[WHAT YOU HAVE TO DO] Reproduce word for word the passage of the article below about the Beirut design store that opens with the words containing "I believed it" and closes with "layout and transformation.".

[TEXT SHOWN]
*** Begin section ***

A wellspring of form and function

by Nathalie Rosa Bucher February 6, 2014
written by Nathalie Rosa Bucher

I believed it would be the Soho of Beirut. I was the third or fourth business to open next to the mechanics,” Lina el-Khoury says of the time she scouted around Mar Mkhayel looking for a convenient space to open a design concept store. “I had a vision that this area was going to grow and it did. I took a space, which is not too small, nor too big: I have 135 square meters. I fell in love with the open space,” says Khoury, who personally chose every single element of the store and oversaw its layout and transformation.

After years of living in Paris where she obtained a Masters in marketing and sales, Khoury decided to open a concept store for furniture and home design objects in Beirut named Blak & Co. It opened its doors in December 2010, with the aim of transforming Middle Eastern homes with modern design.

“Our mission is to introduce functional and reachable design furniture with beautiful and useful home objects and accessories from the United States and Europe to the Middle Eastern market,” she explains.

“I wanted my store to feel like home and [having] books, a library, feels like home,” Khoury says.  “It’s a concept store for interior decoration. Libraries here have a small section for interior and art, I wanted to have a large selection with many coffee table books,” she says of the bookshelf, which is filled with inspiring and practical books on interior design, home décor, and all the major architects and styles. “Lots of architects come here, who might be on a project to build a school, need a book on club design, event design, or malls. It works very well to have these books.”

*** End section ***

[SUPPLIED DATA]
*** Begin section ***

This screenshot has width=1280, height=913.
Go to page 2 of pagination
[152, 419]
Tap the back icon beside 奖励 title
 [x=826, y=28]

*** End section ***

[RESULT OF THIS TASK]
I believed it would be the Soho of Beirut. I was the third or fourth business to open next to the mechanics,” Lina el-Khoury says of the time she scouted around Mar Mkhayel looking for a convenient space to open a design concept store. “I had a vision that this area was going to grow and it did. I took a space, which is not too small, nor too big: I have 135 square meters. I fell in love with the open space,” says Khoury, who personally chose every single element of the store and oversaw its layout and transformation.